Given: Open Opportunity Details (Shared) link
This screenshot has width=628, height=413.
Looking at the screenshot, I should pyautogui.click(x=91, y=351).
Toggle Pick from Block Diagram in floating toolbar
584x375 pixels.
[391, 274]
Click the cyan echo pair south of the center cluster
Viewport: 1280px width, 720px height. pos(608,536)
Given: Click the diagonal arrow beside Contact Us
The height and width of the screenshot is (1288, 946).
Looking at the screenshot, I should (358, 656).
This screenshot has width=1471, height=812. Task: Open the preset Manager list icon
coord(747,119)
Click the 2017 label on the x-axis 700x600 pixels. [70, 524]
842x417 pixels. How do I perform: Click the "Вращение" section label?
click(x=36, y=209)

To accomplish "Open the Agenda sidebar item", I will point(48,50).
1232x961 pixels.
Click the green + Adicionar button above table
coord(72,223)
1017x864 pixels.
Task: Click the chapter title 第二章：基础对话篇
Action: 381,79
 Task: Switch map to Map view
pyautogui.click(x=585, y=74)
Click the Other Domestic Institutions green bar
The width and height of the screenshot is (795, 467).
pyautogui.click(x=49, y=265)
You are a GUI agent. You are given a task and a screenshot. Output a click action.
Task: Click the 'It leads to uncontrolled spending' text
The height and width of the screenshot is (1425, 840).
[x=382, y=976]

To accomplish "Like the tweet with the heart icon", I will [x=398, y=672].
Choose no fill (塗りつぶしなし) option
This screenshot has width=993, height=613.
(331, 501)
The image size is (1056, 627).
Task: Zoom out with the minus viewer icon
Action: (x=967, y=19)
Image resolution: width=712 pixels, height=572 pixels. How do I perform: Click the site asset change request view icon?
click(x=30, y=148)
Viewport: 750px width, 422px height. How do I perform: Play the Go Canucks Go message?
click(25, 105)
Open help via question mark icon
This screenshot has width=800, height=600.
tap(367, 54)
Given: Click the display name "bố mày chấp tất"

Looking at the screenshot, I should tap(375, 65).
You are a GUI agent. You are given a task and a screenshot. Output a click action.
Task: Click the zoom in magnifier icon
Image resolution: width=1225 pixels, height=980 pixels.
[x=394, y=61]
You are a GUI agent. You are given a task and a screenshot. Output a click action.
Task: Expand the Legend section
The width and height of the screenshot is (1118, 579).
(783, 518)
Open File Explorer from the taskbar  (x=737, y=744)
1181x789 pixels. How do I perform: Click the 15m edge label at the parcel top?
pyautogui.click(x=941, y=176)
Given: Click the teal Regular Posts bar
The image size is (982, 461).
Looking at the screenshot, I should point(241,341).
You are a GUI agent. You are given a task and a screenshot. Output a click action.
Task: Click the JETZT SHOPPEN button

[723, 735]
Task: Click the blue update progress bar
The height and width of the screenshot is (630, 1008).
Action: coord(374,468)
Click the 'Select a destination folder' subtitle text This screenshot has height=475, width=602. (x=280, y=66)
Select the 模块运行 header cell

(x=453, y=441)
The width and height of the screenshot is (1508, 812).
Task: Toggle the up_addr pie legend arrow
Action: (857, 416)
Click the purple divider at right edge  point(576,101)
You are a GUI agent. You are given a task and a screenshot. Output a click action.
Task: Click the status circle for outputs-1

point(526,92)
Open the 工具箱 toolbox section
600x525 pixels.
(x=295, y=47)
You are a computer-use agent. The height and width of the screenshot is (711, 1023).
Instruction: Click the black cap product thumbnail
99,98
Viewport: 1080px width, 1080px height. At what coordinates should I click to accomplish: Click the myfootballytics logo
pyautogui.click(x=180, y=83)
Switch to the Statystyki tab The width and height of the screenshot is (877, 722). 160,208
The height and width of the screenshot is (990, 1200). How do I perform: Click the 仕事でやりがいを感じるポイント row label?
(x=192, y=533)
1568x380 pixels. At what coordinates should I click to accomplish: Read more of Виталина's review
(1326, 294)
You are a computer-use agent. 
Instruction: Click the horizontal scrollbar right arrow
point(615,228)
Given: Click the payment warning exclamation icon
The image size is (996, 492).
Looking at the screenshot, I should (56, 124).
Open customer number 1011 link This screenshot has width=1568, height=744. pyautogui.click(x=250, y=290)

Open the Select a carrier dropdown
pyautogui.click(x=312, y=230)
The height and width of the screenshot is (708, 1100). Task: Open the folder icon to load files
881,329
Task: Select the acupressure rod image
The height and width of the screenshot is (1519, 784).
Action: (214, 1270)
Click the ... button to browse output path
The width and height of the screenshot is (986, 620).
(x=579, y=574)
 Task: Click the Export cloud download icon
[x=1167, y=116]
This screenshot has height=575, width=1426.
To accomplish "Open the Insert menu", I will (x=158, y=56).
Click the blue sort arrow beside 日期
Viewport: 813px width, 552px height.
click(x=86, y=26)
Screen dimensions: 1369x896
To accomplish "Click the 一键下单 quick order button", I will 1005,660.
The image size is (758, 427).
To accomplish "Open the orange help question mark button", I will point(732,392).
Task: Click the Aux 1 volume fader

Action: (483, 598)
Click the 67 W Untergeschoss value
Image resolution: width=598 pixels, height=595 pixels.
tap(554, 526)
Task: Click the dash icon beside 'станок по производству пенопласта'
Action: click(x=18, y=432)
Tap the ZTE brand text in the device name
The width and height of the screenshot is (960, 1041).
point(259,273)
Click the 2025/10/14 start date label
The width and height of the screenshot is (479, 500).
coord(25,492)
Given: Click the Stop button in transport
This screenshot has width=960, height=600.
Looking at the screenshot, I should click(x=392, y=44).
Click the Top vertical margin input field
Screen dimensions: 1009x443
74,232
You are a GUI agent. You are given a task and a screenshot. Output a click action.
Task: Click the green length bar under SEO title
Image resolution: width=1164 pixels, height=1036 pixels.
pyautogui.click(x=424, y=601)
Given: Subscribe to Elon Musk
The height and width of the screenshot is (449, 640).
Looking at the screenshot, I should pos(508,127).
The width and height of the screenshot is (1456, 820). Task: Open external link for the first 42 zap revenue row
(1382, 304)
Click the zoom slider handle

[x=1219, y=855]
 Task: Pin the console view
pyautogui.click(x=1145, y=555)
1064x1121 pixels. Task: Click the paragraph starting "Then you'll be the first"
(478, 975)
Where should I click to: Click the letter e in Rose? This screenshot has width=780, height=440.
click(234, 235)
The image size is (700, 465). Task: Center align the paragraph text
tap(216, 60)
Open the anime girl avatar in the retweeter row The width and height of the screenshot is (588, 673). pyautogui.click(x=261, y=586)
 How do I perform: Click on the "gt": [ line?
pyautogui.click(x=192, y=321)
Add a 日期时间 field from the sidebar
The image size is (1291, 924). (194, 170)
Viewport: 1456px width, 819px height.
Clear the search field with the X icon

### Exercise prompt
Would you output, from the records above, exactly the run of lines that starts at the line containing "Open the Select a carrier dropdown" and ends at the line containing "Click the ... button to browse output path", and only that run?

### Result of the exercise
Open the Select a carrier dropdown
pyautogui.click(x=312, y=230)
The height and width of the screenshot is (708, 1100). Task: Open the folder icon to load files
881,329
Task: Select the acupressure rod image
The height and width of the screenshot is (1519, 784).
Action: (214, 1270)
Click the ... button to browse output path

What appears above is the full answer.